◆ **GIVEN TASK 1**
According to the text on Chopin's Concerto in F minor, what kind of piece is the Larghetto?

---------- SOURCE TEXT

COMPOSITIONS compositions


‘As I already have, perhaps unfortunately, my ideal, whom I faithfully serve, without having spoken to her for half a year already, of whom I dream, in remembrance of whom was created the adagio of my concerto’ (to Tytus Woyciechowski, 3 October 1829).

The Concerto in F minor, the first of Chopin’s two concertos (though published as the second), was written between the early autumn of 1829 and the early spring of the following year. It was composed in accordance with the requirements of the genre, in line with the model derived from Mozart, but adopted directly from Hummel, whose influence is clearly discernible. There is no doubt that the pianistic texture of this work was shaped by the technique termed style brillant. It should be added, however, that in both Chopin’s concertos (written on a single wave of inspiration), the ‘brilliant’-style virtuosity was taken to its pinnacle. It was also overcome, by restoring to the themes a Classical, Mozartian simplicity (in the style brillant, they were often somewhat pretentious or banal) and by infusing the whole work with typically Romantic expression, no longer sentimental, but perceived as poetical.

When listening to works that could have served as exemplars for Chopin, such as concertos by Hummel, Moscheles, Ries and Kalkbrenner, we gain quite a peculiar impression. Every so often, we come across phrases, passages or sections that are ostensibly identical to those in Chopin. But only ostensibly, as they are lacking distinctness, colour and personal, individual expression. They are pale, conventional, external and superficial. All those composers, whose works we most often encounter solely in ‘historical’ concerts, speak the same language as Chopin, with the same set of idioms of pitch motion and rhythm. Yet he not only speaks, he has something essential and highly original to say to us. ‘I say to the piano what I would have said to you many a time’, he related to Tytus Woyciechowski. The music of his concertos expresses his personality. From beyond the conventions and the language of the epoch, Chopin’s face peers out, and at the same time a genre of Classical structure and ‘brilliant’ texture is transformed into a Romantic genre. The typical structure of the cycle, comprising Allegro – Adagio – Presto, turns into the structure Maestoso – Larghetto – Vivace, in which Maestoso means a lively or a pondering march, the Larghetto is a nocturne, and the Vivace is a dance – a stylised kujawiak.

--------------------

◆ **GIVEN TASK 2**
Reproduce only the records from the line with "Where should I click to: Click the black" up to and including the line with "click(x=138, y=128)", changing "tweet" to "post" and keeping everything else the same.

---------- RECORDS FOR THIS TASK

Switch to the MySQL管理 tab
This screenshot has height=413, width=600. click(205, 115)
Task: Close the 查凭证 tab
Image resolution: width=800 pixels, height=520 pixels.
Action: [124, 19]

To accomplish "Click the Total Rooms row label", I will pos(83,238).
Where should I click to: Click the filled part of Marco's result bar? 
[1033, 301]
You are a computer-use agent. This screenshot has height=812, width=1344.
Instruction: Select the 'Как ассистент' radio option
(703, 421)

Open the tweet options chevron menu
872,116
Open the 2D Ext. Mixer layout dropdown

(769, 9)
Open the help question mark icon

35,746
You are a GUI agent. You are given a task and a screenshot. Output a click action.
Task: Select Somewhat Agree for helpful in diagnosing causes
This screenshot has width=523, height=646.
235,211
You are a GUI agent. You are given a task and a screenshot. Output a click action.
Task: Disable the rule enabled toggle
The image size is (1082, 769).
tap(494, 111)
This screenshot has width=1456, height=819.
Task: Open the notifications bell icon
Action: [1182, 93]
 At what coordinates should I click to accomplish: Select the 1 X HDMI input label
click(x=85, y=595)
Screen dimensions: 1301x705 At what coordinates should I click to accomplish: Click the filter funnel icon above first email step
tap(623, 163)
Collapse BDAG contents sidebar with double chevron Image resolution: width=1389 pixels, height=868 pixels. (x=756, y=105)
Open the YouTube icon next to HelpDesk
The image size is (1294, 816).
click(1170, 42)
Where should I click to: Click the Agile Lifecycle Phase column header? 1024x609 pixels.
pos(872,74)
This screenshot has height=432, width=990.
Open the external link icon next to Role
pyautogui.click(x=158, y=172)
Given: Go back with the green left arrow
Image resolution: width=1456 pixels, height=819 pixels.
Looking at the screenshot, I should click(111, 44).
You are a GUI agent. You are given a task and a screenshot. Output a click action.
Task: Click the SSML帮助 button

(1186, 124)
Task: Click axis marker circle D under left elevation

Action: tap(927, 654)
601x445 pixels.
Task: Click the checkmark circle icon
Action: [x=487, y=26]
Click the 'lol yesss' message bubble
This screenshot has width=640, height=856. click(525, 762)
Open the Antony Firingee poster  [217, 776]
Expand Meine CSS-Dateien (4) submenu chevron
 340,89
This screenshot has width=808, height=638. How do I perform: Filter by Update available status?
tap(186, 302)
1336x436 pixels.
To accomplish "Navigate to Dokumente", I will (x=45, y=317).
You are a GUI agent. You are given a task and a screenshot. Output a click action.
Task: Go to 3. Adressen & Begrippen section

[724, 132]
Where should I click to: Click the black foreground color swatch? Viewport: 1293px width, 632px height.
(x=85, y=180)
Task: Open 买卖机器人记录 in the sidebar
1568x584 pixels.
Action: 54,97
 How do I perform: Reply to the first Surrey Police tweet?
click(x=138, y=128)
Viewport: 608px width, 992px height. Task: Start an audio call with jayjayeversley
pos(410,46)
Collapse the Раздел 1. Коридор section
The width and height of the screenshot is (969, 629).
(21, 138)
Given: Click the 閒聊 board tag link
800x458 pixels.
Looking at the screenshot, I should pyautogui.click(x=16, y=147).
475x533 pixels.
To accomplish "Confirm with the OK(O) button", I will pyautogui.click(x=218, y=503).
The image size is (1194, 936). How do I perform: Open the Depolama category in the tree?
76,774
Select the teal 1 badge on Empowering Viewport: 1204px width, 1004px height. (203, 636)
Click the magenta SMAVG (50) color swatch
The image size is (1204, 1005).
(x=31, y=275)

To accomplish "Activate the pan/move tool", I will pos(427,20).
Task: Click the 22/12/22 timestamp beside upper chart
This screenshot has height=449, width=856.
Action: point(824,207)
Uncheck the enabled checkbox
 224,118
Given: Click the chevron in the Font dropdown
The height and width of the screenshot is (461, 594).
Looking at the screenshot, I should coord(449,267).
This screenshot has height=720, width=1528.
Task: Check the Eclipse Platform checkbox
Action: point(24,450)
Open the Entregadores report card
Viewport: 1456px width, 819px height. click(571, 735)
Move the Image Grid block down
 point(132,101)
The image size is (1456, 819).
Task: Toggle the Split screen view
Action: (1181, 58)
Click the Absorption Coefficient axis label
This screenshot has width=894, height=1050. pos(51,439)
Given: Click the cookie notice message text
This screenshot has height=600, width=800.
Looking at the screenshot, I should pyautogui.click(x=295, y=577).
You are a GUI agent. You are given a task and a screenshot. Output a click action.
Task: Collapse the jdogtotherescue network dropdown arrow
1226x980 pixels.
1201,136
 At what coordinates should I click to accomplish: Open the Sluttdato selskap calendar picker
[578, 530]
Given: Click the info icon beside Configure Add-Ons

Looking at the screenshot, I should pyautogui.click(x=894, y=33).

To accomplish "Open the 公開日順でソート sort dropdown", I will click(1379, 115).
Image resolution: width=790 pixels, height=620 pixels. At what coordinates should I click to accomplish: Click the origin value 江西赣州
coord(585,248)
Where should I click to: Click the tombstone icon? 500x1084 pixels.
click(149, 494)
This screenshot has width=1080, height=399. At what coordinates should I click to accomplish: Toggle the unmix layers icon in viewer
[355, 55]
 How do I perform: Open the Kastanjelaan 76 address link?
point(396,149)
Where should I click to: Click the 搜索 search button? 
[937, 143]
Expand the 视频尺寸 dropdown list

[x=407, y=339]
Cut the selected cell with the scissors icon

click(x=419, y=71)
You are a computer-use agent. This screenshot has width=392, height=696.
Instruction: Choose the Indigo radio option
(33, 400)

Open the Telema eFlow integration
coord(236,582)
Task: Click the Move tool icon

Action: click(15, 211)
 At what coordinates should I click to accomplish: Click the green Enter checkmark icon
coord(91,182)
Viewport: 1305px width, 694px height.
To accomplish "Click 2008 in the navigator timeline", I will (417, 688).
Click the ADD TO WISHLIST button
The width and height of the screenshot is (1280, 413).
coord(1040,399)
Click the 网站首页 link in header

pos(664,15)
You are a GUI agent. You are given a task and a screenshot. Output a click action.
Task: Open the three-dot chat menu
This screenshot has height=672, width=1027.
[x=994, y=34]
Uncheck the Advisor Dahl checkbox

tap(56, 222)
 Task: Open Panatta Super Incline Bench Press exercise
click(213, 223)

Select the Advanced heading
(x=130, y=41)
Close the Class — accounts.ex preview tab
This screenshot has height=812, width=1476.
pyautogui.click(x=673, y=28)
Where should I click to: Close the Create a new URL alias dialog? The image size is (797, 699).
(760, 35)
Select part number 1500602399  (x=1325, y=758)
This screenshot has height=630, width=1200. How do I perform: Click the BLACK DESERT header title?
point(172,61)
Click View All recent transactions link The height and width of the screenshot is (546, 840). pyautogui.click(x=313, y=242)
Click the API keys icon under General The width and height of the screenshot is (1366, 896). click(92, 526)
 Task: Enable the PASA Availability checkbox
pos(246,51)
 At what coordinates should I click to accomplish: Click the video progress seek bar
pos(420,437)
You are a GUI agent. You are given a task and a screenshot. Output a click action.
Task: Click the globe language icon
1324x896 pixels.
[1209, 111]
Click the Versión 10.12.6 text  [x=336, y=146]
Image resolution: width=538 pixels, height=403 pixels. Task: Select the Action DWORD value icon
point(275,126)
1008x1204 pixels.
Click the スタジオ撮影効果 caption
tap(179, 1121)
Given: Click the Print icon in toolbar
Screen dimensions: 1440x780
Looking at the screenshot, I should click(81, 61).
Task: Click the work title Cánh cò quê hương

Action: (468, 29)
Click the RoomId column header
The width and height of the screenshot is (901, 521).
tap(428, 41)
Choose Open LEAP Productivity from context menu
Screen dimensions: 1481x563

--------------------

◆ **TASK SOLUTION 1**
A nocturne.

◆ **TASK SOLUTION 2**
Where should I click to: Click the black foreground color swatch? Viewport: 1293px width, 632px height.
(x=85, y=180)
Task: Open 买卖机器人记录 in the sidebar
1568x584 pixels.
Action: 54,97
 How do I perform: Reply to the first Surrey Police post?
click(x=138, y=128)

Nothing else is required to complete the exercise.